[Task requirements] What needs transcribing is the line with "The image size is (1568, 525)." and every line after it to the end of the records, exactly and alone, with no pictures.

+++++

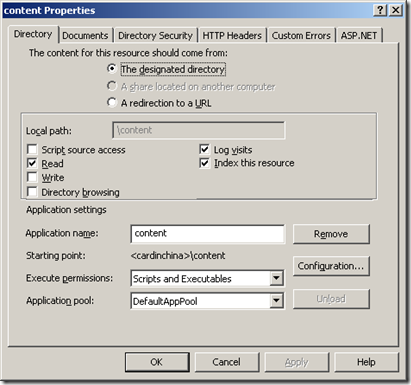Expand the Execute permissions dropdown
The image size is (411, 385).
(x=276, y=278)
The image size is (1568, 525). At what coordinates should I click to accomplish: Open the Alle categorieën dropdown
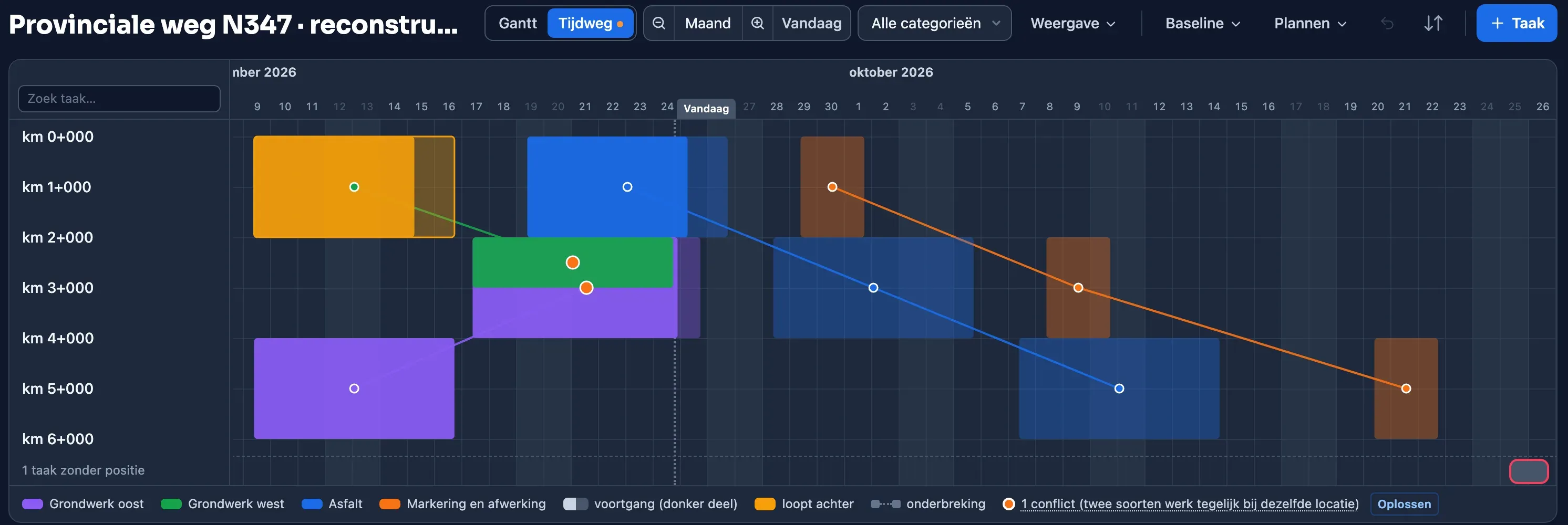point(934,23)
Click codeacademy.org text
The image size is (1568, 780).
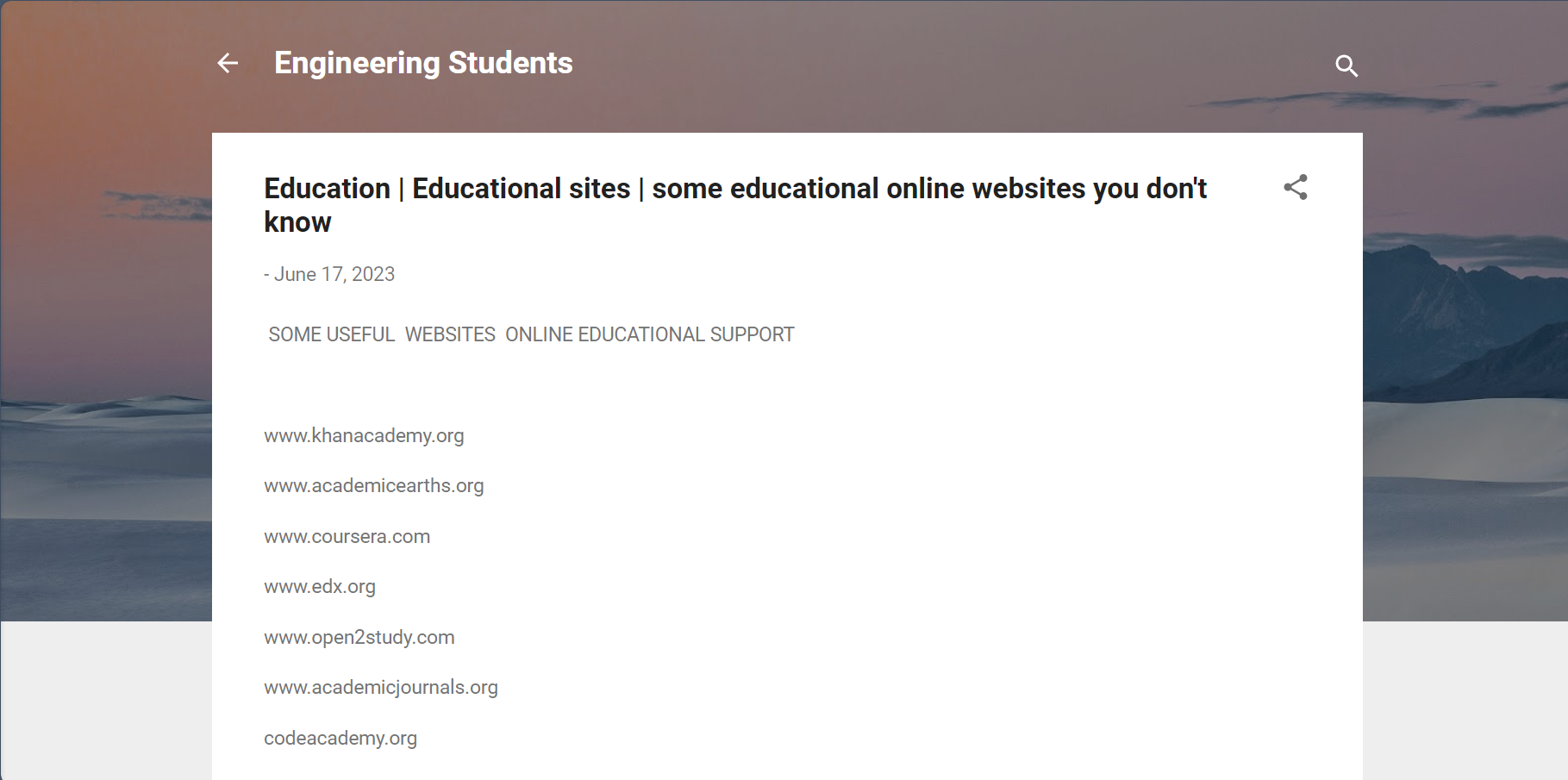tap(340, 738)
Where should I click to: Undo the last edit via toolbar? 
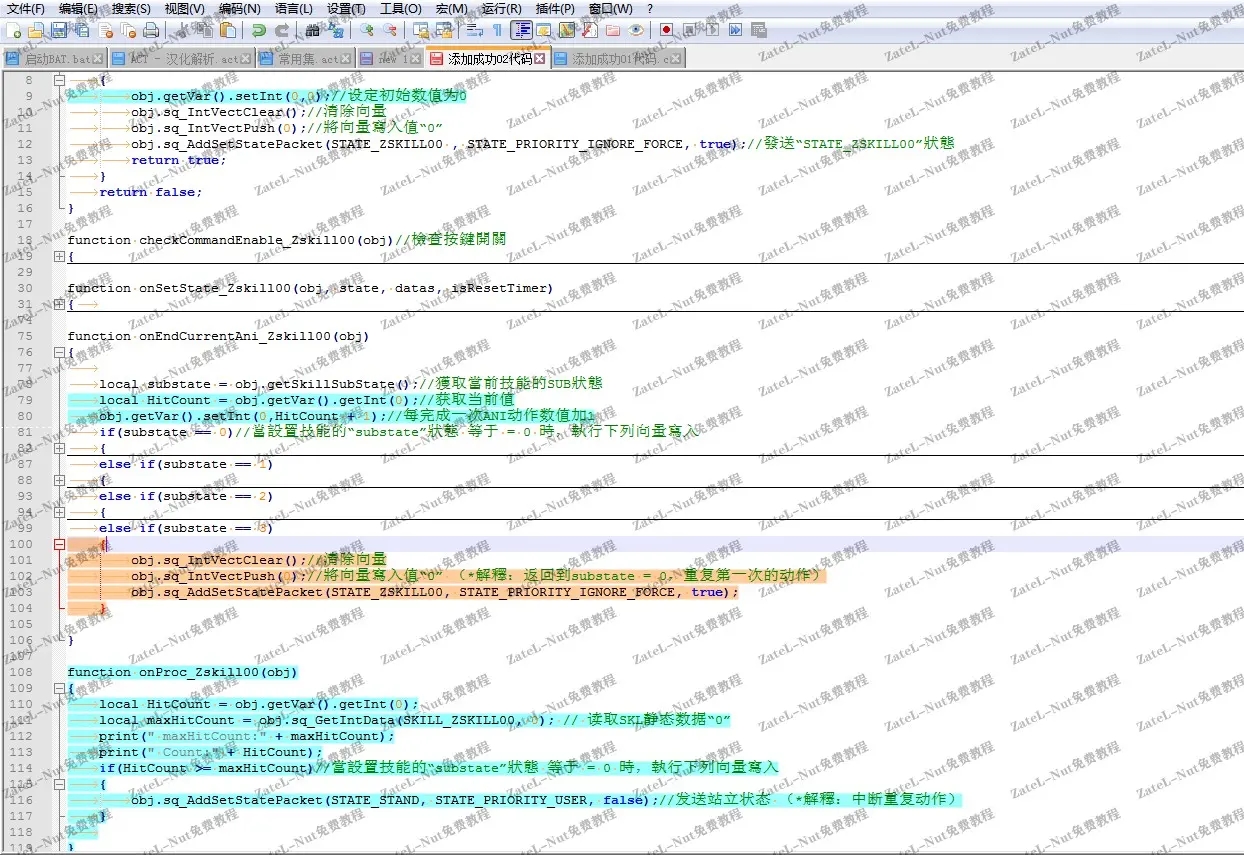[259, 30]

+++++

[Result for this task]
The image size is (1568, 525). At what coordinates should I click to accomplish: Open the Alle categorieën dropdown
point(934,23)
Click codeacademy.org text
The image size is (1568, 780).
tap(340, 738)
Where should I click to: Undo the last edit via toolbar? 
[259, 30]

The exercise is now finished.